▶ Reading passage:
-- -- --

In their own spoken words, KVH providers share their thoughts about the pandemic in an appeal to family, friends and community this holiday season.
11.20.2020

Chief Medical Officer
Local impact of COVID
One of the things that has become part of my job over the last eight, nine months is looking at charts of how this has changed over time. We’ve become desensitized to the numbers. In March, if you had said we had 12 new cases in this county in a day, we’d be going sideways. Now we call that ‘Thursday’.
The numbers are worse than they have been since this began. We’re somewhat protected from it in this county. It’s not blowing up quite as much, but we are having more trouble transferring patients out, because the hospitals we sent people to are getting full.
We saw an uptick in our cases around November 5th, right after Halloween.
We know that staying home, staying masked when you’re out is what will keep this in check. And it’s what we have to do for the next few weeks, because if we don’t, we will break the hospitals in the state. It’s not an accident that the hospitals that are hit the worst right now are in Spokane because they’re getting the overflow from Idaho, where there is no masking requirement or request.
Protecting our families
We have to recognize that anybody could be exposed. It’s not as though there’s some magic at home that protects you from the people you live with. All you’re really trying to do is if somebody you live with is positive, you’re trying to keep from sharing that with everybody you love. So we have to keep each other safe. We have to keep each other well. And that means we have to keep each other away.
Thanksgiving is normally our favorite holiday in our household. We’ve had as many as 22 people for Thanksgiving dinner, and we’d love cooking that meal and all of the dishes that always go into it, whether we still like them or not. So the high point of Thanksgiving for my wife and I this year will be that we don’t have to have green bean casserole. We may just have a bowl of ginger pumpkin bisque. We probably aren’t going to make it through a turkey for the two of us, probably don’t need potatoes au gratin, certainly won’t need dressing. Probably no sweet potatoes. And we’ll wish that our five kids were there. But this year it’ll just be the two of us, and for everybody else, if we haven’t learned anything else in the last nine months, we’ve learned how to make video calls.
With vaccines coming, a year from now, we’ll have a very different conversation.
I hope that next year allows us to celebrate together, making it through the last year. And I believe it will. I do think that we’re going to have an opportunity to celebrate when this is over. I think if we can hold on another eight weeks, we’ll really see that we turned a corner. We should start to see the curve flat in the next week or so, because of the changes we’re making now. We can undo that by having our traditional Thanksgiving dinner. We can put the people we love in jeopardy by having our traditional Thanksgiving dinner. We can put ourselves in jeopardy.

-- -- --

▶ Work instruction 1: Write out the passage of the KVH holiday pandemic message starting at "In their own" and ending at "are getting full.".
▶ Work instruction 2: Carry on the KVH holiday pandemic message from the point where it stops.

▶ Data:
-- -- --

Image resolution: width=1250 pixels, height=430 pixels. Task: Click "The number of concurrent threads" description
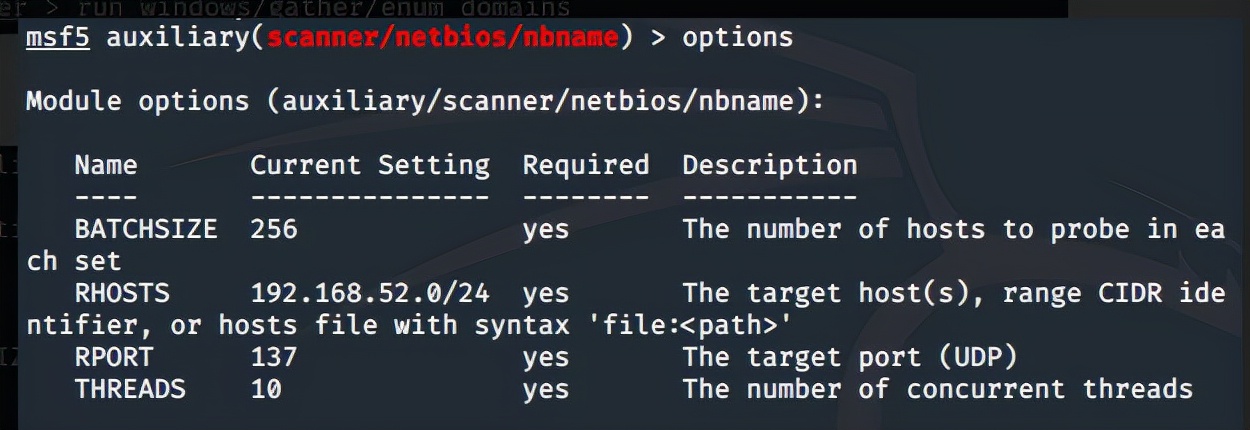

-- -- --

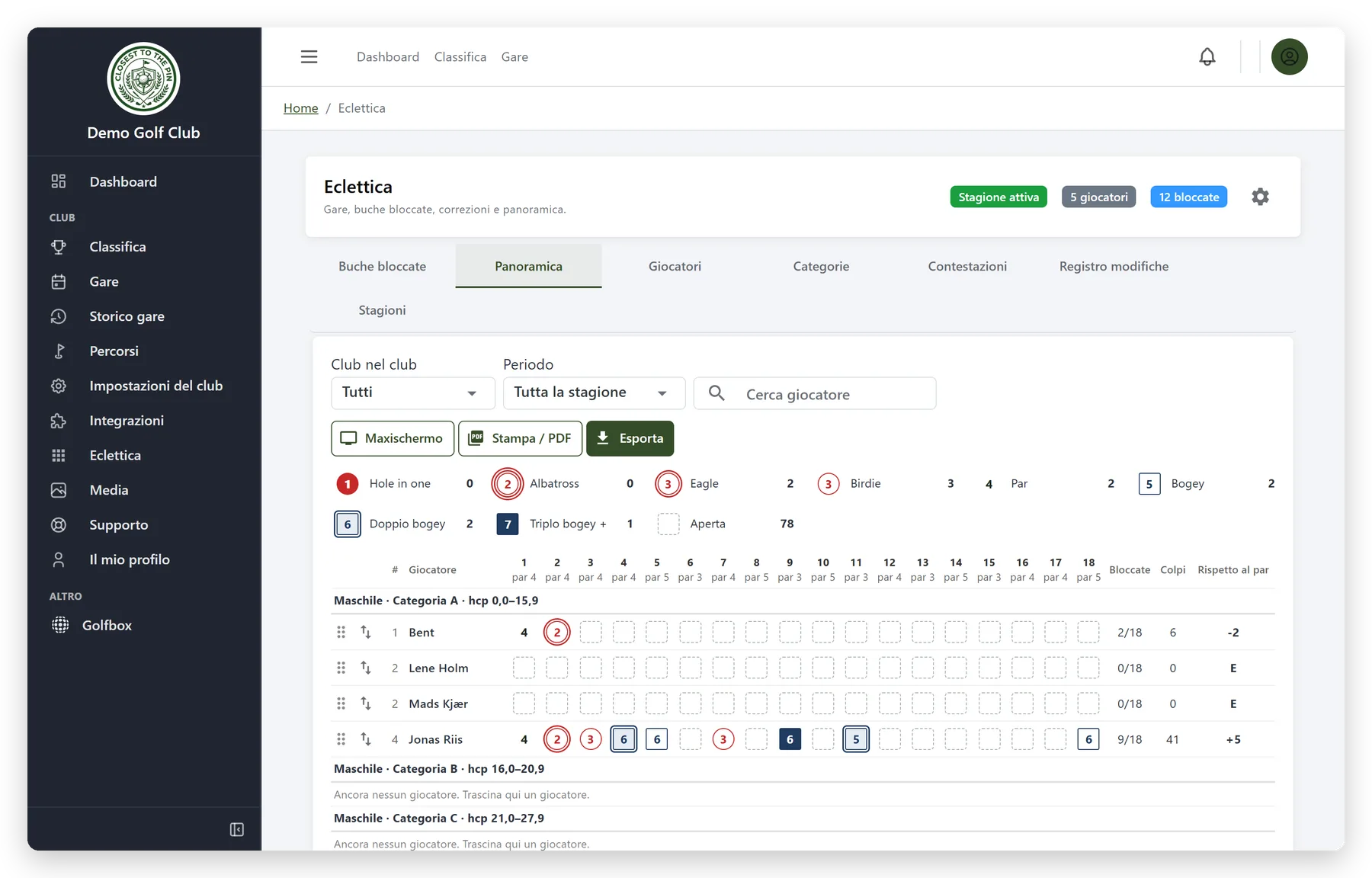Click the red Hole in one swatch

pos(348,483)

-- -- --

▶ Answer 1:
In their own spoken words, KVH providers share their thoughts about the pandemic in an appeal to family, friends and community this holiday season.
11.20.2020

Chief Medical Officer
Local impact of COVID
One of the things that has become part of my job over the last eight, nine months is looking at charts of how this has changed over time. We’ve become desensitized to the numbers. In March, if you had said we had 12 new cases in this county in a day, we’d be going sideways. Now we call that ‘Thursday’.
The numbers are worse than they have been since this began. We’re somewhat protected from it in this county. It’s not blowing up quite as much, but we are having more trouble transferring patients out, because the hospitals we sent people to are getting full.

▶ Answer 2:
When COVID hits home
My brother-in-law and sister-in-law are recovering right now. If this had been a normal year and Thanksgiving had been last week, I probably would have been exposed. They weren’t really symptomatic, until they were. What we do know is that viral shedding peaks a day or so before symptoms start. You’re actually less infectious when you’re severely ill than you were before.
That’s how this spreads.
It would be easy if you didn’t shed virus until you were really sick, we’d know to stay away from it. We would put on all the PPE and protect ourselves from the sickest patients, but they really aren’t the ones that are the most infectious. I learned a couple of days ago that a nurse that I worked with when he was fresh out of nursing school 20 years ago, died last week of COVID. I remember him as being kind of spindly, but the pictures I saw of him he had obviously taken up bodybuilding and was a pretty buff guy in his mid-late forties. And he didn’t respond well to the virus.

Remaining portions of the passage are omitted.